Pour répondre à cette question de façon satisfaisante, il suffit de créer des besoins. La nécessité est mère d’industrie :

  • Linguini, un jeune homme maladroit et incompétent, renverse accidentellement de la soupe. Il tente de rattraper le coup en rajoutant des ingrédients au hasard. La soupe est immangeable, il risque de perdre son emploi. Rémy rajoute secrètement d’autres ingrédients et obtient un mets apprécié de tous. Linguini sauve son emploi.
  • Mais le chef Skinner a des doutes et demande à Linguini de reproduire sa soupe. Linguini va donc avoir besoin de l’aide de Remy.
  • Et Remy constate que Linguini peut l’aider à satisfaire sa vocation de cuisinier.
  • Exemple d’application du facteur vraisemblance : Remy doit pouvoir collaborer avec Linguini sans que les autres êtres humains remarquent sa présence dans la cuisine.
  • Remy se cache dans les vêtements de Linguini, mais le jeune homme est mordu et griffé par le rat (réalisme de la situation). Leur relation et le rêve de Remy sont en sursis.
  • Une solution est trouvée pour rendre possible la présence de Rémy dans la cuisine : il se cache sous la toque de Linguini.

Exemple d’application du facteur vraisemblance : Remy et Linguini doivent pouvoir communiquer.

  • Remy ne parle pas « humain ». Cette règle du monde de Remy renforce le contraste entre le monde « magique » des rats et le monde réaliste de Linguini (obstacle).
  • Remy peut répondre aux questions de Linguini en hochant la tête. Il y a incursion de la « magie » du monde des rats dans celui de Linguini. C’est une exception au réalisme du monde de l’intrigue.
  • Les hochements de tête sont inefficaces lorsque Remy est caché dans la toque de Linguini. Une autre solution doit être trouvée. Il découvre qu’en tirant les cheveux de Linguini il peut diriger ses gestes à la manière d’un marionnettiste. C’est une autre incursion de « magie » dans le monde réaliste de l’intrigue.

A la page quarante du script (116 pages en tout) les deux mondes sont compatibles. Malgré quelques ratés inévitables (par ex. : une crêpe qui passe la fenêtre) les deux protagonistes peuvent collaborer pour atteindre leurs objectifs personnels.

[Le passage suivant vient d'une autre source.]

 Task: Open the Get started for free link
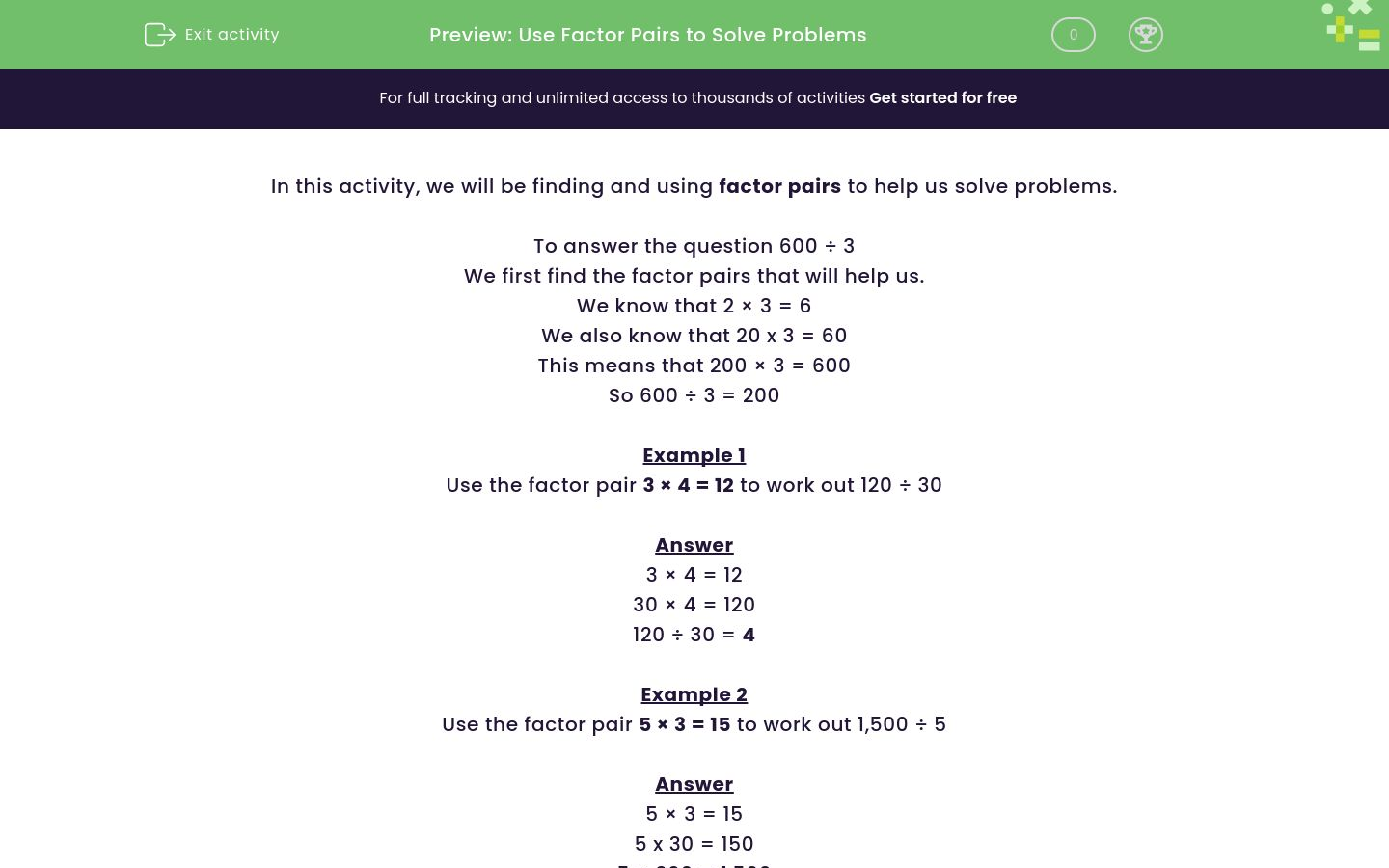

L’intrigue bifurque ensuite sur la question de l’héritage de Gusteau jusqu’au moment où, quelques séquences plus tard, Linguini devient le chef du restaurant.

Le développement naturel, attendu de l’intrigue, est la découverte de la présence et du rôle de Remy par les congénères de Linguini. Il est improbable que ce secret ne soit pas découvert un jour, le facteur vraisemblance entre en jeu

La réaction des autres cuisiniers suit la logique de leur monde réel :

Pendant un instant, personne ne bouge. Puis HORST, les larmes aux yeux, se dirige vers Linguini, reconnaissant et ému, et…

–lui remet son tablier et sa toque… Il sort silencieusement par la porte de derrière.

Linguini regarde, stupéfait, les autres employés sortir un par un.

Colette regarde Linguini dans les yeux, la colère et les larmes lui montent aux yeux.

Elle lève la main pour le gifler…

–mais ne le fait pas. Sa main tremble et retombe finalement sur son côté.

Elle passe devant Linguini et sort par la porte.

Ce développement vraisemblable de l’intrigue marque le point le plus bas de la quête des protagonistes, le moment de plus grande souffrance (quatrième partie de l’intrigue).

A partir de là, grâce à la recette de ratatouille de Rémy, les deux mondes se retrouvent et les différences ne font plus obstacle.

L’agent narrateur a « orienté » son intrigue vers une résolution optimiste en remplaçant le vraisemblable par le merveilleux : Paris devient un monde dans lequel l’amitié et l’amour triomphent et les rats sont cuisiniers.

Dans cet exemple, un monde réaliste et un monde surnaturel coexistent, mais les effets de l’application des facteurs réalisme et vraisemblance peuvent s’exercer sur n’importe quel type de monde.